The ATILA trial—a multicentre, prospective, randomised, open-label study with blinded-outcome assessment enrolling 240 patients across 13 stroke centres in Spain—sought to provide answers that may alleviate these uncertainties. All participants in the trial presented within 24 hours of symptom onset with anterior-circulation stroke due to atherosclerotic tandem lesions, and were treated with mechanical thrombectomy and planned carotid stenting. Patients were randomly assigned to receive either low-dose intravenous tirofiban—a 500μg bolus followed by a 20-hour infusion at 200μg/h—or intravenous aspirin.
The study found that tirofiban reduced the primary endpoint of acute in-stent thrombosis within 24 hours by more than half compared to aspirin, as per respective rates of 7.2% and 16.8% (adjusted odds ratio, 0.345; 95% CI, 0.135–0.815; p=0.015), which corresponds to an absolute risk reduction of 9.6% and a number needed to treat of 10. Rates of intra-stent platelet aggregation were also significantly lower in the tirofiban group.

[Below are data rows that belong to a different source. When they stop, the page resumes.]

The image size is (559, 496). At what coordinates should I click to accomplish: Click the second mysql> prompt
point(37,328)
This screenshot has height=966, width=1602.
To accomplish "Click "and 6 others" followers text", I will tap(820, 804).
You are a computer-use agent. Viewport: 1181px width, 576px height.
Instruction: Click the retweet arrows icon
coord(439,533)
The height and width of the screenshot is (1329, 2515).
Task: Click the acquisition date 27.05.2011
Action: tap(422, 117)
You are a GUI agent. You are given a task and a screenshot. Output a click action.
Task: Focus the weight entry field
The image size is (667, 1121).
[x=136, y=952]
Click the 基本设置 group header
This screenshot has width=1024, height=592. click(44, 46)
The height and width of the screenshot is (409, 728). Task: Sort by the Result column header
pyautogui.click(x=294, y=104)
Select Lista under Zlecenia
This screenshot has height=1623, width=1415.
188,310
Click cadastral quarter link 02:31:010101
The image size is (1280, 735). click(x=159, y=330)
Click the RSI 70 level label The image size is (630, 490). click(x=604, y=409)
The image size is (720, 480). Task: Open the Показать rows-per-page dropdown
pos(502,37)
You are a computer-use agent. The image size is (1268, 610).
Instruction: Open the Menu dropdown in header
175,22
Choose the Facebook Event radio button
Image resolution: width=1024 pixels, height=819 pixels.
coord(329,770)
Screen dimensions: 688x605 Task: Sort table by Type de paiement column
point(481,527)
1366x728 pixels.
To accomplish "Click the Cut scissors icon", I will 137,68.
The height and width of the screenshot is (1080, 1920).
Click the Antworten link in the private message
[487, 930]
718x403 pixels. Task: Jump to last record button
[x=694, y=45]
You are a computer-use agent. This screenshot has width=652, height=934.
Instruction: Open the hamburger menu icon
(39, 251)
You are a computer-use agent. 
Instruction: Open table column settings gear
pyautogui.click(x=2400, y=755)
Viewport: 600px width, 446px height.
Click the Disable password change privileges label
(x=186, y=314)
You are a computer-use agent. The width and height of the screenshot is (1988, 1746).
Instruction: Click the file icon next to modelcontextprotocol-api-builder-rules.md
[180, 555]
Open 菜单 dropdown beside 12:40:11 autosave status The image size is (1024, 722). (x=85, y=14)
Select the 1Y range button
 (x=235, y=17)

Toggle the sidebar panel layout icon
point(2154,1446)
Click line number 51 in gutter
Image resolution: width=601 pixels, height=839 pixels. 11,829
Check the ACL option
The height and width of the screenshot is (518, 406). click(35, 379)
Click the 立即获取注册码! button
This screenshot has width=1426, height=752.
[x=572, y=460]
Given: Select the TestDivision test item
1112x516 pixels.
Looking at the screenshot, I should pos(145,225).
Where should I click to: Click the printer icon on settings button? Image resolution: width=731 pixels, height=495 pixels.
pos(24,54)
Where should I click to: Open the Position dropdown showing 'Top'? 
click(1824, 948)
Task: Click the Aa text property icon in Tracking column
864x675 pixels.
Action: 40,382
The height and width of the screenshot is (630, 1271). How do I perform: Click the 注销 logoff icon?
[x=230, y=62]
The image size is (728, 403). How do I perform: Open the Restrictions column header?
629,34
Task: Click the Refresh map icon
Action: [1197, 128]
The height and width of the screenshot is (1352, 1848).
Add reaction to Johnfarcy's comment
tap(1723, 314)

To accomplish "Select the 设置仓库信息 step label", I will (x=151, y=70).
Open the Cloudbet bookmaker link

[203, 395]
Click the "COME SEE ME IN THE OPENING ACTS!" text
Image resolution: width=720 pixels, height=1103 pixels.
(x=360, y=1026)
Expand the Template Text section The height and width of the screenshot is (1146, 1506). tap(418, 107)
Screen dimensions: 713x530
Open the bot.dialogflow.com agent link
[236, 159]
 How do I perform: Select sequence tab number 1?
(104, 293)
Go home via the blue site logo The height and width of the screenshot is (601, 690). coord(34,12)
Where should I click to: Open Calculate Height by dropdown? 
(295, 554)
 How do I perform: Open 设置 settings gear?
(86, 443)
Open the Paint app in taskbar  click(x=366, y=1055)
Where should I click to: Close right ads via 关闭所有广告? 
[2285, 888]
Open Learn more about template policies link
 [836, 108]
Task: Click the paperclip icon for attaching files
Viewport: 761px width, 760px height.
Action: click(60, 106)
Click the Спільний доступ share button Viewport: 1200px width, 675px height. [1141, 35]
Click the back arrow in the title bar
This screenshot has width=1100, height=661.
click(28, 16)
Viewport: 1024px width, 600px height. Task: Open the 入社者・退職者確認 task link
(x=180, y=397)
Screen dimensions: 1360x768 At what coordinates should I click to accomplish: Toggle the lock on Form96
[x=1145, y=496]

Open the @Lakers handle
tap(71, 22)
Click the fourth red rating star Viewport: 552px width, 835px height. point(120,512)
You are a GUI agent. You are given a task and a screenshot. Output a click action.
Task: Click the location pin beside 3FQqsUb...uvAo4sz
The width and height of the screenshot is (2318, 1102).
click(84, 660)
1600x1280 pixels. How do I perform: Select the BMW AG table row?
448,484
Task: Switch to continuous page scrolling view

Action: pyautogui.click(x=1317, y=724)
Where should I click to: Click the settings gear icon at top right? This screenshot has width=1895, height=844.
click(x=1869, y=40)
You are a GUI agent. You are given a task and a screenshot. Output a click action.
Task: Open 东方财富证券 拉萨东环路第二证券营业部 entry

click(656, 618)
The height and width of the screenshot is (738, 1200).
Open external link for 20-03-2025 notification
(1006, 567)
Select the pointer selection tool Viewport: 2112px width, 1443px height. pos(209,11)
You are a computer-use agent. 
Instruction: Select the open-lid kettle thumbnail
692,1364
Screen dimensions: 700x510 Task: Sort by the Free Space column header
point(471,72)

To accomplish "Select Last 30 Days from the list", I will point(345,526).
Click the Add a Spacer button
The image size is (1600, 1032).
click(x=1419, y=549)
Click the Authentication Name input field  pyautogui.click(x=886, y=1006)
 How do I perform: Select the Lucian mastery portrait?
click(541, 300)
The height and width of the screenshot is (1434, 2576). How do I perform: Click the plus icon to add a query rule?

Furthermore, the incidence of symptomatic intracranial haemorrhage did not differ significantly between the two groups, at 7.9% in the tirofiban group versus 3.6% in the aspirin group (p=0.253), suggesting that improved efficacy was not clearly offset by increased bleeding risk. The rate at which functional outcomes (mRS 0–2) were achieved at 90 days was numerically lower in the tirofiban group, but this discrepancy did not reach statistical significance.
“These findings provide randomised evidence supporting a more effective antiplatelet strategy in patients with tandem-lesion stroke undergoing thrombectomy and carotid stenting,” said Elena Zapata Arriaza (Virgen del Rocío University Hospital, Seville, Spain), lead investigator of the trial. “Reducing early stent re-occlusion is critical, as it can directly impact procedural success and, potentially, long-term outcomes.”
The researchers conclude by noting that, while tirofiban improved early vessel patency, larger studies may be needed to clarify its impact on long-term functional recovery and to better define safety across broader patient populations.